Collected data:
****************

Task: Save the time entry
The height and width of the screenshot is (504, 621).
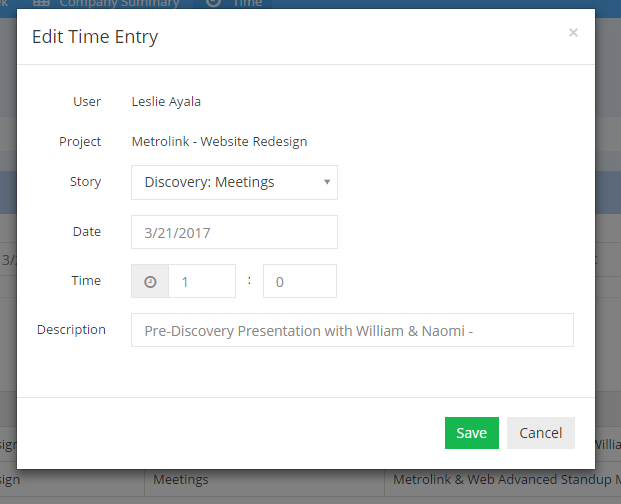Action: coord(471,433)
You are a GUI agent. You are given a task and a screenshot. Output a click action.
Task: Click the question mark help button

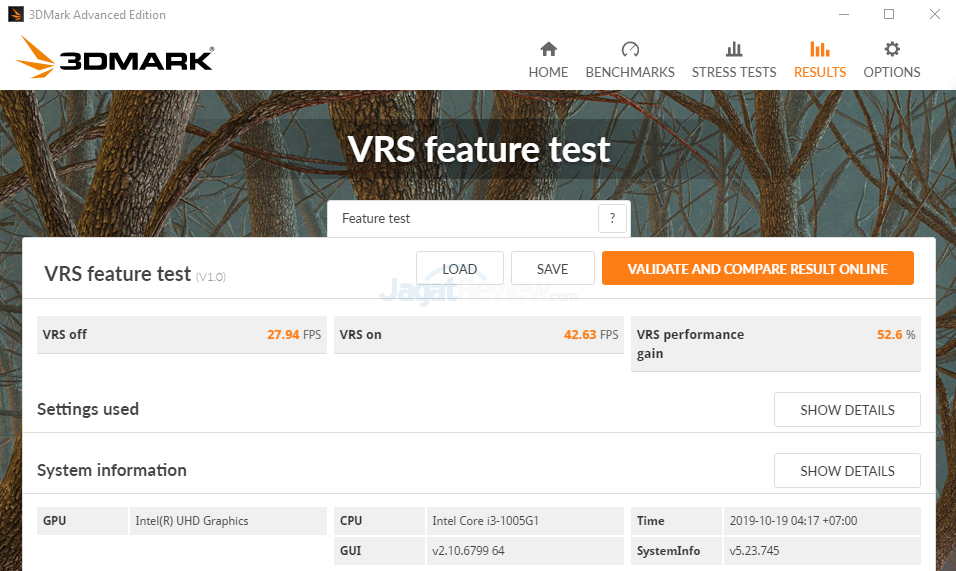[612, 218]
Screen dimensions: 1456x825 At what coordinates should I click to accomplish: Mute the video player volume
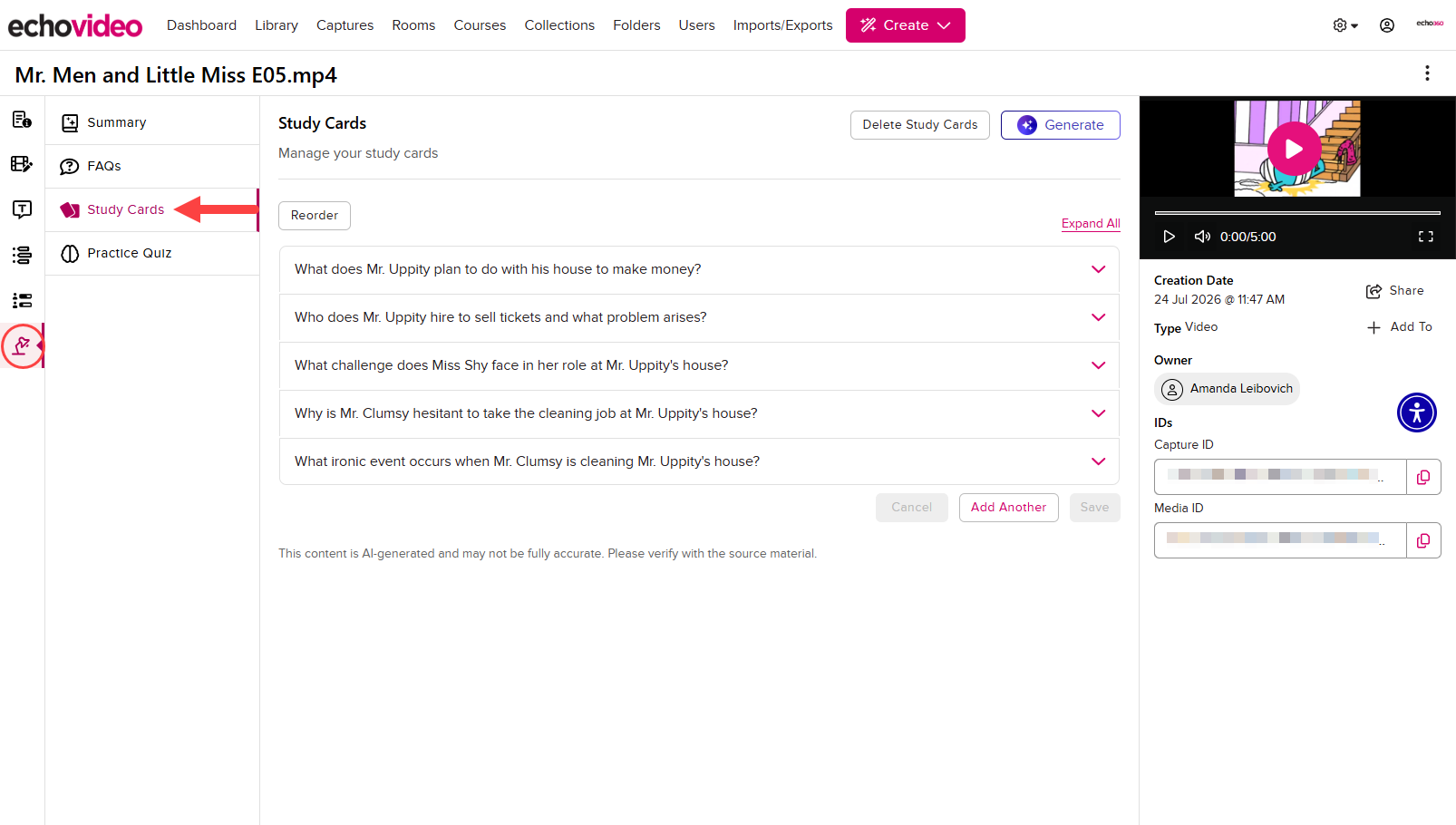pyautogui.click(x=1202, y=237)
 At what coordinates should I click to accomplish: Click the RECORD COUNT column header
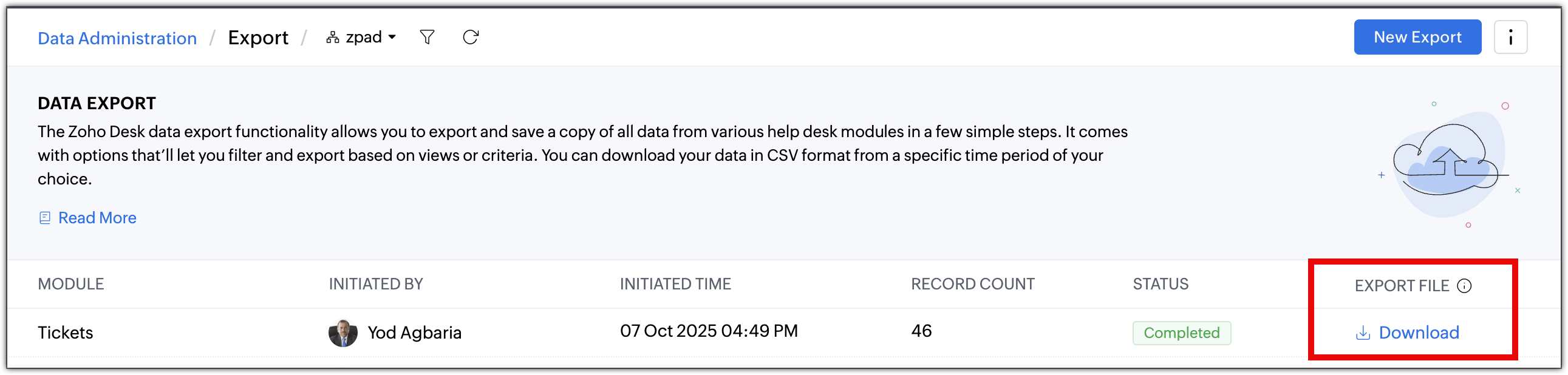[972, 284]
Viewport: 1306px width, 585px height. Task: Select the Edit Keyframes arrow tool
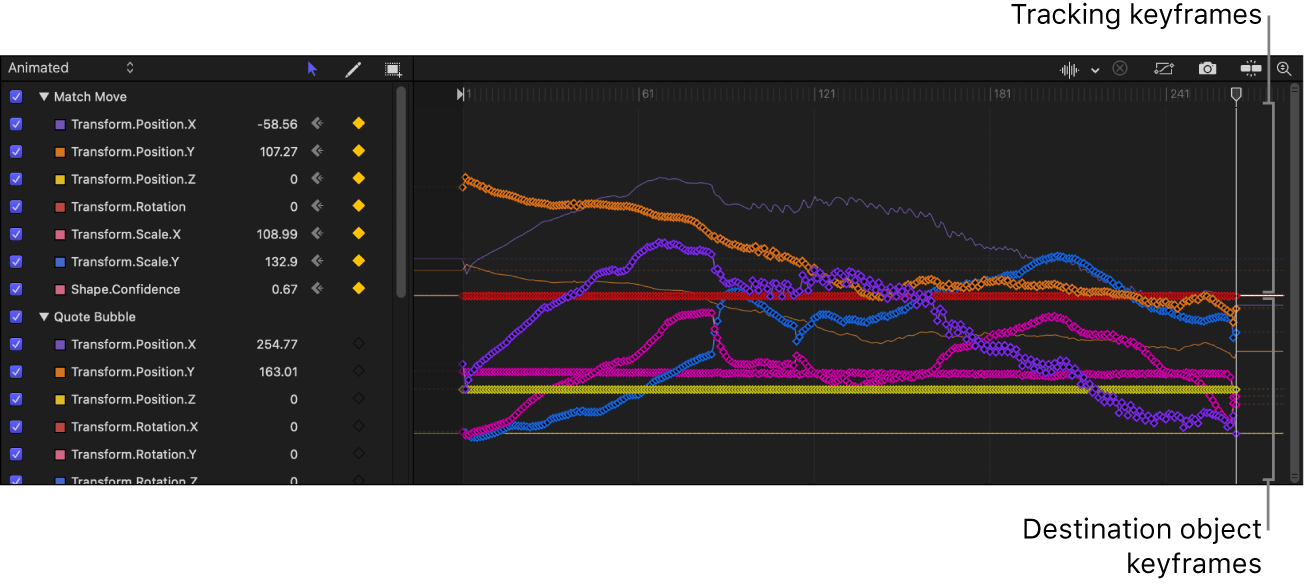312,68
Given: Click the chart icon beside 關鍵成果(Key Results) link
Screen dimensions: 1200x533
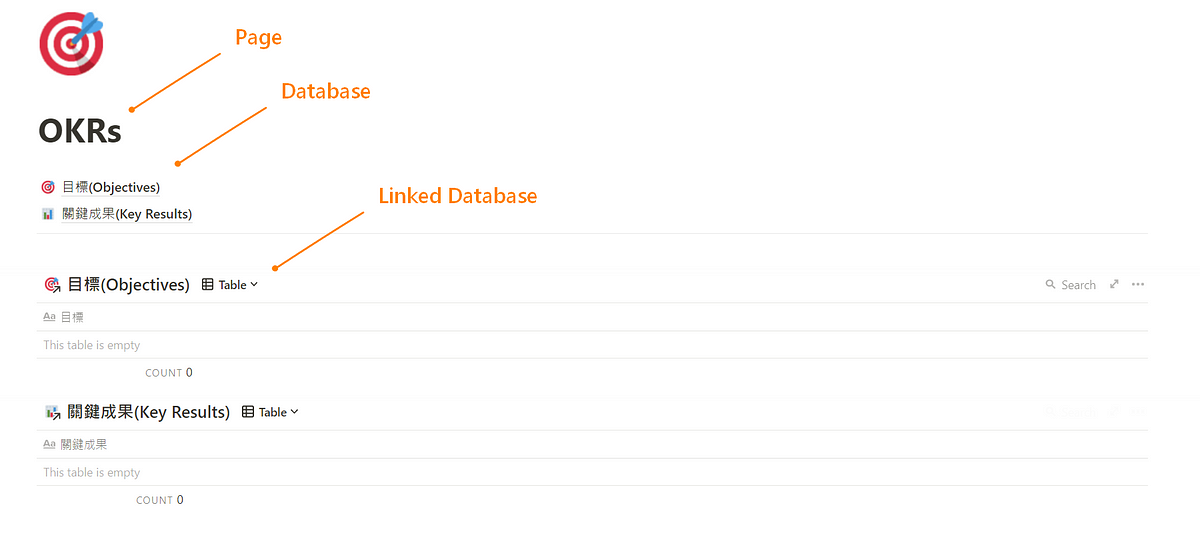Looking at the screenshot, I should [x=48, y=214].
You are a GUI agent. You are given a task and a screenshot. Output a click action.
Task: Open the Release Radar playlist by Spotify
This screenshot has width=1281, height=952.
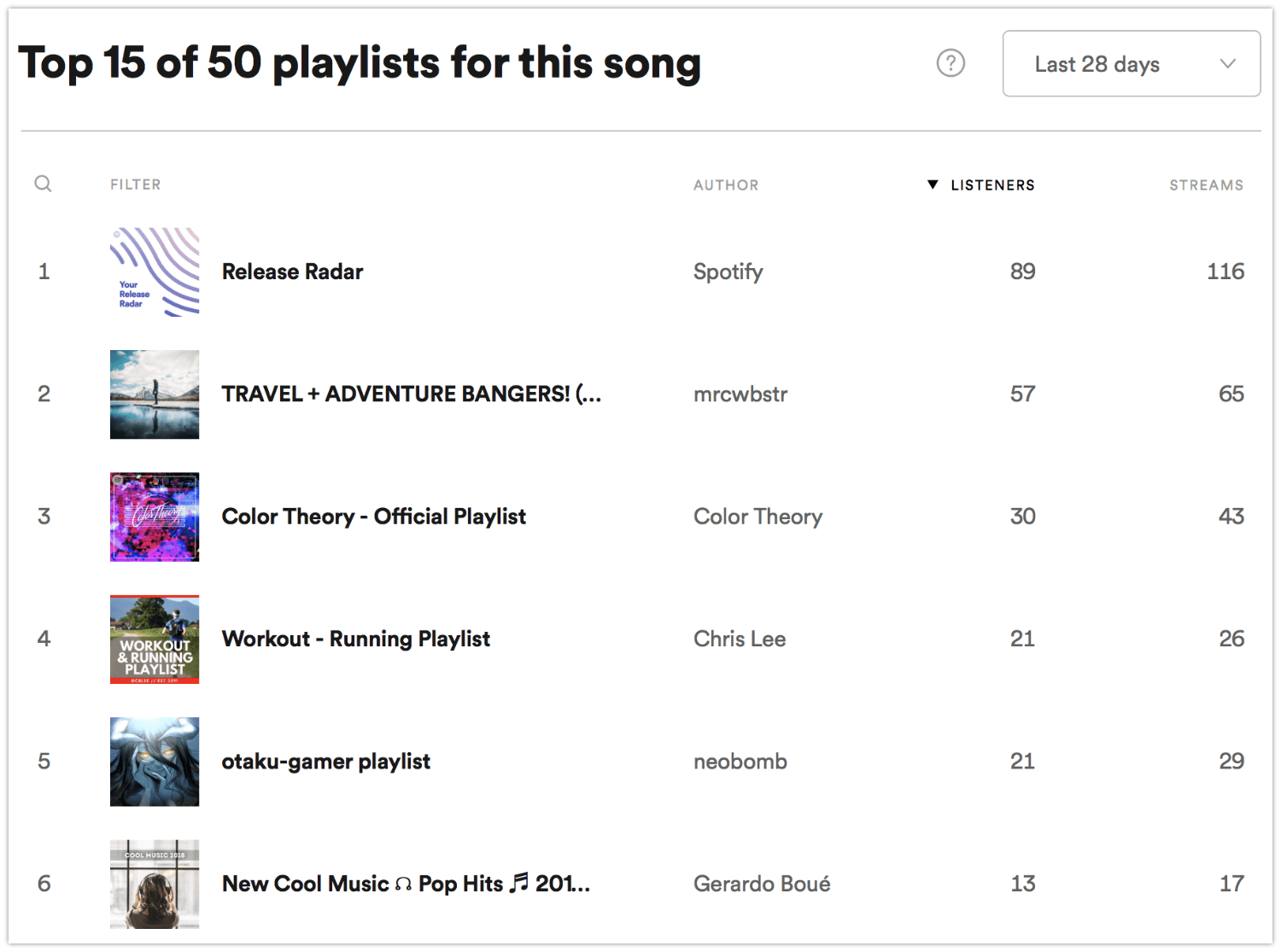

****************

| Exercise description |
Every line from the one containing "Screen dimensions: 1200x533" through the end of the entries above, both included, should be extracted exactly, with pictures left out.

| Exercise response |
Screen dimensions: 1200x533
Looking at the screenshot, I should [x=48, y=214].
You are a GUI agent. You are given a task and a screenshot. Output a click action.
Task: Open the Release Radar playlist by Spotify
This screenshot has width=1281, height=952.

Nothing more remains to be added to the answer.